#### Prompt 1:
In the article on Jo Johnson's time as universities and science minister, which law did he get onto the statute book before the 2017 election campaign?
#### Prompt 2:
Please carry on the article on Jo Johnson's time as universities and science minister from its last sentence.

#### Selected extract:
┄┄┄┄┄┄

The farcical end to Jo Johnson's time as universities and science minister should not overshadow the huge changes that took place on his watch, says John Whitfield.

I would like to propose a three-year moratorium on the lazy use of comparisons to TV series The Thick of It when analysing events in UK politics.

I would like that moratorium to start, however, immediately after this article’s publication, because Armando Iannucci would need only a basic grasp of cut and paste to adapt Jo Johnson’s last 24 hours as universities and science minister for black-comedic purposes.

Last night, Johnson went into parliament—presumably with encouragement from number 10’s current Malcolm Tucker avatar—to defend Toby Young’s appointment to the board of the Office for Students. This morning, he was forced to portray Young’s resignation as evidence that he was the right man for the job all along. Then he got moved sideways into the Department for Transport.

As the 2017 election campaign got underway last spring, things looked different. Johnson had just got the Higher Education and Research Act onto the statute book. It took more than a little political skill to get the bill through a reluctant House of Lords against a tight deadline, making concessions on points that were symbolically important while keeping the main pillars of the legislation intact.

It would not have been unreasonable for Johnson to hope for a promotion in some future reshuffle—although it would always have been difficult to have had two Johnson brothers in the cabinet.

Instead, the government lost its majority, since when Theresa May’s cabinet took on the look of the dinner party in The Exterminating Angel, which no one can ever leave. Student finance has become politically toxic for the Tories and universities have been sucked into the culture wars. Events, dear boy, events.

┄┄┄┄┄┄

[Records held in a dataset]
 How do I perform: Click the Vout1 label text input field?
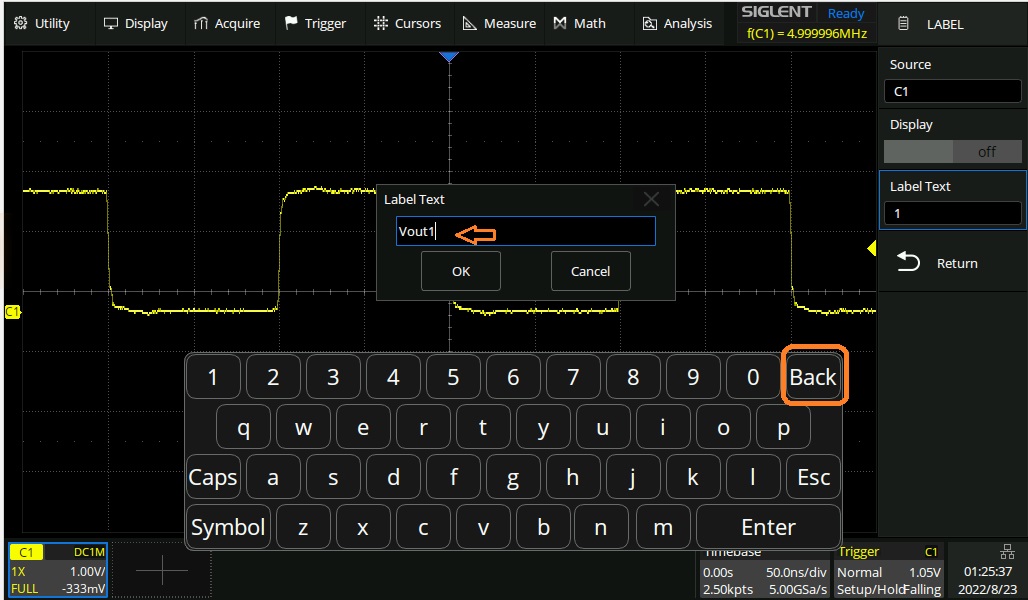point(525,232)
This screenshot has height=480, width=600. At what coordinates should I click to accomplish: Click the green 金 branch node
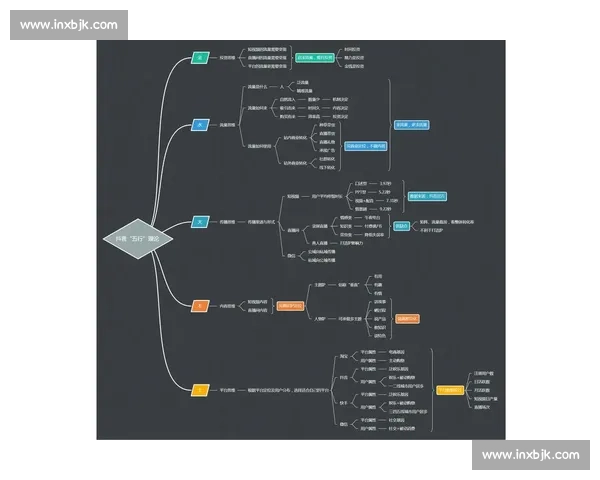pos(200,58)
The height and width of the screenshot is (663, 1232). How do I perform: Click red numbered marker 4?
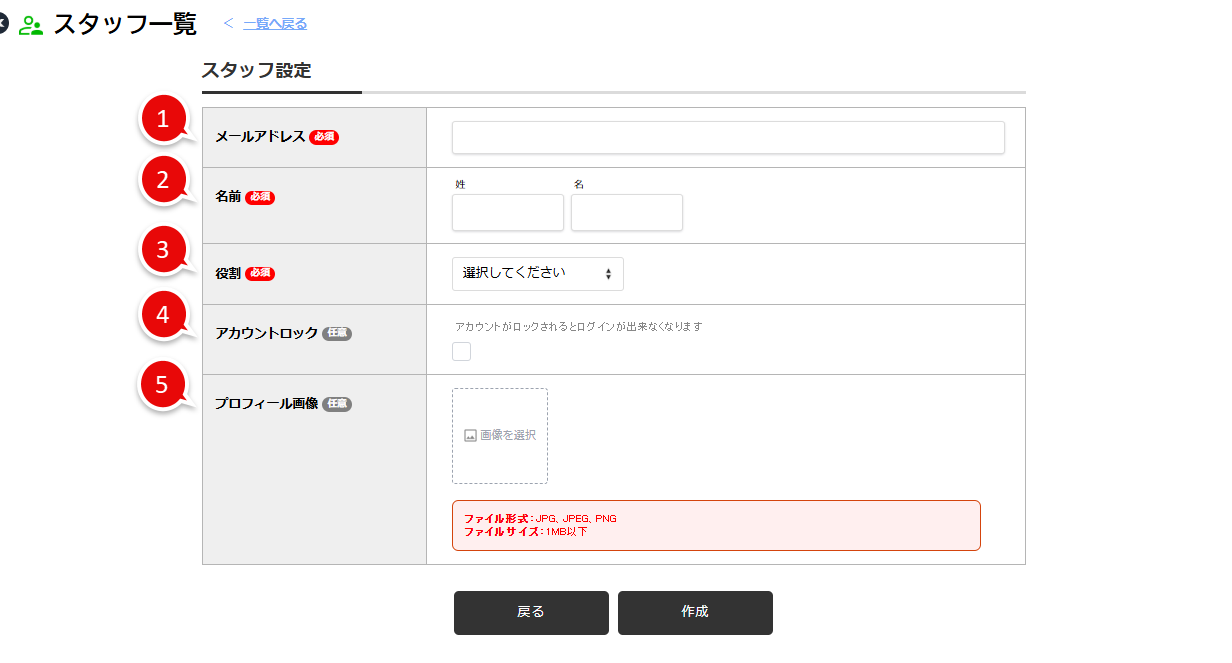click(x=162, y=315)
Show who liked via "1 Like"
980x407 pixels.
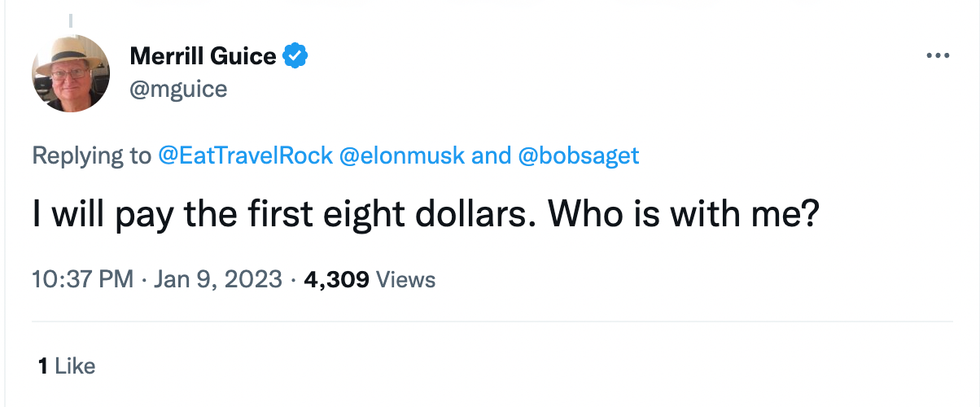pyautogui.click(x=66, y=366)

┄┄┄┄┄┄

#### Task output 1:
The Higher Education and Research Act.

#### Task output 2:
Some have suspected that research was always a secondary priority for Johnson after universities—he did not come across as all that interested in science. Even so, UK research is very different to May 2015, when he arrived at what was then the Department for Business, Innovation and Skills.

Johnson inherited Paul Nurse’s review of the research councils. He implemented what you might call Hard Nurse, ending the research councils’ direct line to government and absorbing them into the umbrella body UK Research and Innovation.

Whether that body succeeds or not will depend hugely on the effects of Brexit. Always a Remainer, Johnson played his hand about as well as he could have, given the uncertainty and the relatively low status of research and universities among the government’s Brexit priorities. He made the right noises on maintaining the ties between UK and EU research, and backed them with funding commitments.

Everything that’s happened in research policy since June 2016—including the long-term commitment to raise research spending in the Conservative manifesto, the industrial strategy unveiled last November, and the effort to enlist research in efforts to boost productivity and redress regional inequalities—should be seen in the light of the Brexit vote.

These are policies with potential; whether they achieve it will depend on factors that are largely beyond the control of what is now the Department of Business, Energy and Industrial Strategy.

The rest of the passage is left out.